Bird’s eye view: London Fancy look-alikes

A photograph of a white ‘London Fancy’ appeared on Kanarioloog last autumn, but was soon taken down.  I feared that might be the last we would see of the bird, but thanks to friends in Spain and Belgium, I have managed to track it down.

According to my information, the bird is a hen and was bred by a Belgian breeder from a cock agate eumo recessive white x hen agate recessive white split for eumo.  While it looks like a London Fancy, it is not the true race: there are two clear feathers in its tail; it has dark red eyes; the legs and claws are flesh coloured.

It has no known connection with Piet Renders’ strain, but shares one of its essential characteristics: the bird moulted from dark to light during the moult.  The term ‘dark’ is relative; being a eumo, the juvenile melanins were presumably no more than fine grey stripes.  Whether the loss of melanin was caused by a mutation or a metabolic malfunction is not yet known, but that should become clear as the breeder attempts to fix the trait.

This is not the first new colour London Fancy look-alike to have appeared in the last year.  Cage & Aviary Birds published photographs of a bird (bred from a red ivory agate opal x red ivory agate split opal) that also lost most of its melanins at the first moult, resulting in a rose coloured canary with dark wings and tail.  Very attractive and equally mysterious.

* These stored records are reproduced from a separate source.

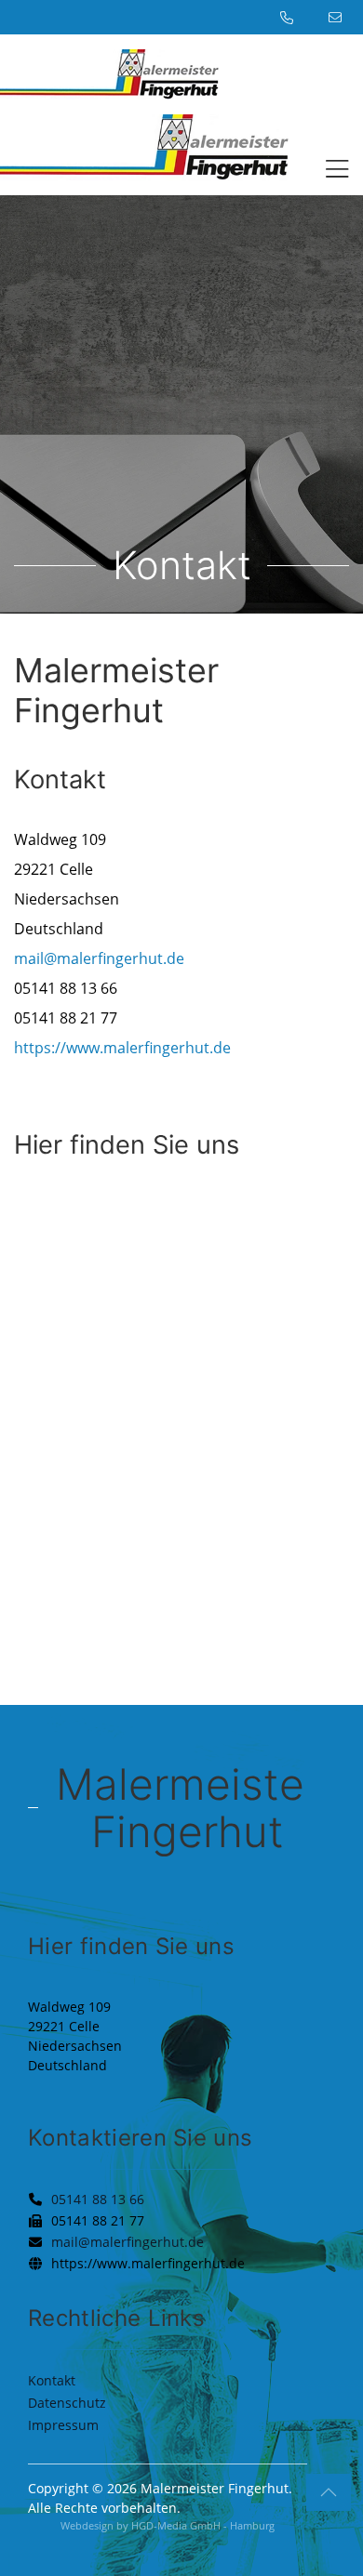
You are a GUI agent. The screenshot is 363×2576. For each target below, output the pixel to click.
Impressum (63, 2425)
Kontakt (51, 2380)
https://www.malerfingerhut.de (122, 1047)
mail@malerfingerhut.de (99, 958)
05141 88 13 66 (97, 2199)
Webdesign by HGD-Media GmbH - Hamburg (167, 2525)
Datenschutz (67, 2402)
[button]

Could this be more than a coincidence?

Footnotes:

  • My thanks to the breeder of the eumo LF for permission to publish the photograph.  He wishes to remain anonymous.
  • Thanks also to my friends who did the investigative work, I am merely taking credit for it.

6 thoughts on “Bird’s eye view: London Fancy look-alikes

  1. The first one is a wonderful bird. I don’t think it is a “look-alike” like you say. I suspect whatever the mutation(s) causing the london fancy pattern in this bird is/are the same mutation(s) that caused the pattern in the extinct london fancies. The only difference here is that the london fancy mutation(s) coexists in the same bird with the agate, eumo and white mutations.

    The fact that it has two white feathers in its tail (which I can’t see) may simply mean that it also has a mutation for it, which is pretty common in canaries. But if one crossed this bird with other modern-day London fancies, trough selection all these unwanted mutations could be purged and the result would be “true” London fancies.

    And I might be wrong, but I find very hard to believe that a metabolic malfunction would cause such a perfectly symmetric pattern like the one we see in this bird. And the bird looks healthy.

    Cheers.

    1. There have been a few of these birds in recent years. They seem to appear from nowhere. I can offer two possible explanations:

      1. Perhaps they have appeared before, but we only get to see them now thanks to the internet.

      2. Perhaps they acquired the LF gene from a bird descended from Piet Render’s bloodline. This seems more likely to me. It would explain both the phenotype and the recent occurrence of these birds.

      Unfortunately I have heard nothing more about these birds or their offspring.

      1. I don’t know exactly how the original London fancy went extinct.

        If it went extinct without leaving any descendants (I mean, outcrosses with non-London fancies) then such London fancy types like this bird may be a product of *de novo* mutations.

        If the London fancies did leave descendants, which i suppose they did because it’s very unlikely that no one ever crossed a London fancy with other canaries (it happens all the time, mostly by people who only want canaries for pets and don’t care about purebred birds), then i’m tempted to believe that some London fancy supposed look-alikes like this one are in fact the remote descendants of the original London fancy. The mutations(s), recessive ones if this hypothesis is true, passed unnoticed generation after generation until, by mere chance, two “normal” birds split for London fancy pattern were paired together and produced a bird like the one in the photo.

        You say there have been a few of these birds in recent years. But did they only really appear in recent years or were also common in the past but no one was paying attention?

        Or maybe they did appear as often in the past but no one bothered to tell other people because there wasn’t much interest in the London fancy as there is nowadays.

        1. There has always been interest in the London Fancy. There were attempts to revive the breed throughout the 20th century but none succeeded until Piet Renders bred the first new London Fancy in 2003. There have also been spontaneous mutations that look like the LF, but they have never become established.

          1. One can not “breed” not existing mutation, but might found it ….
            Is there already information about the inheritance’s pattern?